DIAGNOSING OSTEOARTHRITIS

A common form of arthritis, osteoarthritis, is caused by the loss of cartilage that protects the bones on both ends of the joints. 

 Cartilage is a flexible but firm tissue that also acts as a shock absorber and prevents friction between the bones. The pain caused by osteoarthritis is relieved with rest and worsens with activity. Osteoarthritis is a chronic problem and the symptoms tend to develop over a period of time.

The pain usually starts as a mild discomfort when getting up from a seated position and progresses into a constant pain over a period of time. Osteoarthritis can occur anywhere in the joints but is most common in the joints of the hands as well as weight-bearing joints such as knees, hips, feet, and spine.

Diagnosing Osteoarthritis:

Pain is just an indication of a problem and can be caused due to multiple reasons. Hence, in order to confirm that the pain is due to osteoarthritis, the doctor will go through the past history of the patient in detail as well as the family history. The doctor will then ask the patient multiple questions regarding the pain experienced. He will also perform a detailed physical examination and order various diagnostic tests in order to confirm the diagnosis.

 

History and current symptoms: The information required to help diagnose osteoarthritis includes:

  • Symptom description.
  • When and how the pain began.
  • Details of other medical issues, if any.
  • Location of the pain.
  • Effect of pain on daily activities.
  • Medications taken currently.

Detailed physical examination: During physical examination, the doctor will examine the affected joints, checking for tenderness, swelling or redness, any damage to the joint, and also for range of motion.
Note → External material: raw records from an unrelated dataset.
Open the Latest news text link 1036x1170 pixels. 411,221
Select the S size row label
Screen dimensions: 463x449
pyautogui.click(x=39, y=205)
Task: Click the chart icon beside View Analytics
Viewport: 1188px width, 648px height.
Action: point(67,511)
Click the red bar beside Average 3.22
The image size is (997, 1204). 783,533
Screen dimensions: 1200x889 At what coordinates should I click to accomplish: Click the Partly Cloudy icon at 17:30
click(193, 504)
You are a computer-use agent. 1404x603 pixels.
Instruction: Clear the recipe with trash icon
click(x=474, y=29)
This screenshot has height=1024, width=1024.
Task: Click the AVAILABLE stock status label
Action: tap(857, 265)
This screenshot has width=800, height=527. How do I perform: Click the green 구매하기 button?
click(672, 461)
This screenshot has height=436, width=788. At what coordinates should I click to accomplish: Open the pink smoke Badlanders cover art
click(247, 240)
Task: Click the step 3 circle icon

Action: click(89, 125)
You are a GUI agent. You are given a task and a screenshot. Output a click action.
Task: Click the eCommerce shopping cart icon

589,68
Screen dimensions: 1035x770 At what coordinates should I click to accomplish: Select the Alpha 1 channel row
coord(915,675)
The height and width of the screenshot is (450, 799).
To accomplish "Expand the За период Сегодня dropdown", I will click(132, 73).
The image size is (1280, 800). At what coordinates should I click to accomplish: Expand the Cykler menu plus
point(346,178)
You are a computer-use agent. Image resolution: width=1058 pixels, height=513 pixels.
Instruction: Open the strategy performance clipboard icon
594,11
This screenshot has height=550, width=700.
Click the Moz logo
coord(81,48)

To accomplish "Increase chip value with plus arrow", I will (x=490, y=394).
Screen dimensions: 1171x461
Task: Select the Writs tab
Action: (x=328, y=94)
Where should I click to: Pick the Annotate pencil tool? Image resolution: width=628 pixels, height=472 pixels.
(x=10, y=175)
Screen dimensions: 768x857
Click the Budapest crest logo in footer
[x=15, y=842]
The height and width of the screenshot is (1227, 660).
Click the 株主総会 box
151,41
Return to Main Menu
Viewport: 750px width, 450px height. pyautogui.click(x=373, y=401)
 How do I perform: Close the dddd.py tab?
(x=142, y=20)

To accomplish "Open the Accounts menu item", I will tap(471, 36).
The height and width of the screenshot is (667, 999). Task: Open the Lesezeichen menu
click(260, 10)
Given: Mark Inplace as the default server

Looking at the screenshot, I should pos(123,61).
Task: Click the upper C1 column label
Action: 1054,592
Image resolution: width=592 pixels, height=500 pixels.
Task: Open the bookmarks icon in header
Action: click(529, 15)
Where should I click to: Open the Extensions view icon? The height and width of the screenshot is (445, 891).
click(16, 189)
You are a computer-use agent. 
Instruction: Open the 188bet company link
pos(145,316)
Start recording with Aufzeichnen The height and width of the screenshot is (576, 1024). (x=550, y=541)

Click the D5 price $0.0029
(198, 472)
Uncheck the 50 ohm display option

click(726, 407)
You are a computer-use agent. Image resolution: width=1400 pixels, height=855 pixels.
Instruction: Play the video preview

Diagnostic Tests: Diagnosis of osteoarthritis may be inferred after medical history and physical examination is performed. To confirm osteoarthritis, following tests may be ordered.
Imaging Studies:

 

  1. X-rays: These tests show narrowing of the joint space as well as cartilage loss, although may not be an ideal test to examine the cartilage itself. Also development of bone spur around a joint is revealed, if any.
  2. Magnetic Resonance Imaging (MRI): MRI uses radio waves and a strong magnetic field unlike an x-ray that uses radiation. MRI provides better images of the bones, joints, cartilage, as well as other structures. Hence, any abnormality can be detected early

Lab tests:

        1.Joint fluid aspiration: Fluid in the joint can also be aspirated to rule out inflammation and also to confirm if the pain is caused by gout or an infection.

      2.Blood tests: Although there are no blood tests to confirm osteoarthritis, some blood tests will help rule out other causes of joint pain, such as rheumatoid arthritis.

The above tests will enable the doctor to confirm if the pain is due to osteoarthritis. Once a diagnosis of osteoarthritis is confirmed, treatment will be focused on decreasing pain and improving joint movement. There are multiple treatments available including over-the-counter medications to alleviate the pain as well as physical therapy.

There are very effective treatments for Osteo Arthritis in Ayurveda which involve a combination of consuming herbal formulations and various therapies depending on the severity of the condition.